Return all the records, each one exactly as given.
[SUPPLIED MATERIAL — start]
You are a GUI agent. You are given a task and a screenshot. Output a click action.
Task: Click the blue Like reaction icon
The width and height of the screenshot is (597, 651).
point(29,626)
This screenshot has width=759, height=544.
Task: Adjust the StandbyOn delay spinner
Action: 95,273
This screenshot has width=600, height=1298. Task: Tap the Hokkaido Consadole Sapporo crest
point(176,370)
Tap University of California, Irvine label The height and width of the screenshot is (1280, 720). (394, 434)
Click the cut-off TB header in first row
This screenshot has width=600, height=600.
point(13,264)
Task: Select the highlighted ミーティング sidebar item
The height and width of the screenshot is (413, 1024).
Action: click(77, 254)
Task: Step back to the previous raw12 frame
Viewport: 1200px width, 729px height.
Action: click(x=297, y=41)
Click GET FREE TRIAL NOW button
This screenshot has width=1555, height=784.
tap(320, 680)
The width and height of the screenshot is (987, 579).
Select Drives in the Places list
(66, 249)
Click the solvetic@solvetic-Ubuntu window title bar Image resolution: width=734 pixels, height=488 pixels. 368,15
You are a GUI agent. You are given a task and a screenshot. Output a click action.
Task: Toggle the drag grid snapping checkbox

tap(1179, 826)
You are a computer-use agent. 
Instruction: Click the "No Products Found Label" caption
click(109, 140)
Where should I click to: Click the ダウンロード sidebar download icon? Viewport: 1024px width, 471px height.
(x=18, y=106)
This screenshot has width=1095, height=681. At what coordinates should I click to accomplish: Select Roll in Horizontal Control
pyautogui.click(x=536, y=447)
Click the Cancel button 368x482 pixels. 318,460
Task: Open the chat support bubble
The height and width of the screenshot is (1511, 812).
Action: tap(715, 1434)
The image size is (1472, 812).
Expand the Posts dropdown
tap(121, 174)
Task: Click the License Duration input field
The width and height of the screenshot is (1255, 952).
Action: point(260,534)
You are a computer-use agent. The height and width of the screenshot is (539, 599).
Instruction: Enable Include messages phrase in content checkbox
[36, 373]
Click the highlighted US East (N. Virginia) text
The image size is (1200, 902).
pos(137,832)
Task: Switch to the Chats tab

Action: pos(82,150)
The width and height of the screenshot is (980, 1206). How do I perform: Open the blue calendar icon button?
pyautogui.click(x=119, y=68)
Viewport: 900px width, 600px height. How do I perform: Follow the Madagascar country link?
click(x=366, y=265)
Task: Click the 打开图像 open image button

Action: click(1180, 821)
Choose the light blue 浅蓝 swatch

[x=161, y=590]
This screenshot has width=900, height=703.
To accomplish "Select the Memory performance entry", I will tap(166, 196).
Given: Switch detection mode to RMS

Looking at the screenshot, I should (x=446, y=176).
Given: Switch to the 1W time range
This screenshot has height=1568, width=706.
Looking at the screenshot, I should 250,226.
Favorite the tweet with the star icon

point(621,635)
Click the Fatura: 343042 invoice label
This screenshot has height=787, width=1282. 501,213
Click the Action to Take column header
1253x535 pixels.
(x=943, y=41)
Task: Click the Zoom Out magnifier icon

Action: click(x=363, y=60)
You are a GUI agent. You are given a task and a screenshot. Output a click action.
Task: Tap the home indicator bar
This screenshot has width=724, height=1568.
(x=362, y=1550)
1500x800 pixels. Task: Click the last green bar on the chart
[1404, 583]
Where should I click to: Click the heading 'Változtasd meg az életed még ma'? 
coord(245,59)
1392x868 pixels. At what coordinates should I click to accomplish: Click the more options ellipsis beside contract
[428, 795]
[SUPPLIED MATERIAL — finish]
PROBLEM SOLUTION:
You are a GUI agent. You are given a task and a screenshot. Output a click action.
Task: Click the blue Like reaction icon
The width and height of the screenshot is (597, 651).
point(29,626)
This screenshot has width=759, height=544.
Task: Adjust the StandbyOn delay spinner
Action: 95,273
This screenshot has width=600, height=1298. Task: Tap the Hokkaido Consadole Sapporo crest
point(176,370)
Tap University of California, Irvine label The height and width of the screenshot is (1280, 720). (394, 434)
Click the cut-off TB header in first row
This screenshot has width=600, height=600.
point(13,264)
Task: Select the highlighted ミーティング sidebar item
The height and width of the screenshot is (413, 1024).
Action: click(77, 254)
Task: Step back to the previous raw12 frame
Viewport: 1200px width, 729px height.
Action: click(x=297, y=41)
Click GET FREE TRIAL NOW button
This screenshot has width=1555, height=784.
tap(320, 680)
The width and height of the screenshot is (987, 579).
Select Drives in the Places list
(66, 249)
Click the solvetic@solvetic-Ubuntu window title bar Image resolution: width=734 pixels, height=488 pixels. 368,15
You are a GUI agent. You are given a task and a screenshot. Output a click action.
Task: Toggle the drag grid snapping checkbox

tap(1179, 826)
You are a computer-use agent. 
Instruction: Click the "No Products Found Label" caption
click(109, 140)
Where should I click to: Click the ダウンロード sidebar download icon? Viewport: 1024px width, 471px height.
(x=18, y=106)
This screenshot has width=1095, height=681. At what coordinates should I click to accomplish: Select Roll in Horizontal Control
pyautogui.click(x=536, y=447)
Click the Cancel button 368x482 pixels. 318,460
Task: Open the chat support bubble
The height and width of the screenshot is (1511, 812).
Action: tap(715, 1434)
The image size is (1472, 812).
Expand the Posts dropdown
tap(121, 174)
Task: Click the License Duration input field
The width and height of the screenshot is (1255, 952).
Action: point(260,534)
You are a computer-use agent. The height and width of the screenshot is (539, 599).
Instruction: Enable Include messages phrase in content checkbox
[36, 373]
Click the highlighted US East (N. Virginia) text
The image size is (1200, 902).
pos(137,832)
Task: Switch to the Chats tab

Action: pos(82,150)
The width and height of the screenshot is (980, 1206). How do I perform: Open the blue calendar icon button?
pyautogui.click(x=119, y=68)
Viewport: 900px width, 600px height. How do I perform: Follow the Madagascar country link?
click(x=366, y=265)
Task: Click the 打开图像 open image button

Action: click(1180, 821)
Choose the light blue 浅蓝 swatch

[x=161, y=590]
This screenshot has width=900, height=703.
To accomplish "Select the Memory performance entry", I will tap(166, 196).
Given: Switch detection mode to RMS

Looking at the screenshot, I should (x=446, y=176).
Given: Switch to the 1W time range
This screenshot has height=1568, width=706.
Looking at the screenshot, I should 250,226.
Favorite the tweet with the star icon

point(621,635)
Click the Fatura: 343042 invoice label
This screenshot has height=787, width=1282. 501,213
Click the Action to Take column header
1253x535 pixels.
(x=943, y=41)
Task: Click the Zoom Out magnifier icon

Action: click(x=363, y=60)
You are a GUI agent. You are given a task and a screenshot. Output a click action.
Task: Tap the home indicator bar
This screenshot has width=724, height=1568.
(x=362, y=1550)
1500x800 pixels. Task: Click the last green bar on the chart
[1404, 583]
Where should I click to: Click the heading 'Változtasd meg az életed még ma'? 
coord(245,59)
1392x868 pixels. At what coordinates should I click to accomplish: Click the more options ellipsis beside contract
[428, 795]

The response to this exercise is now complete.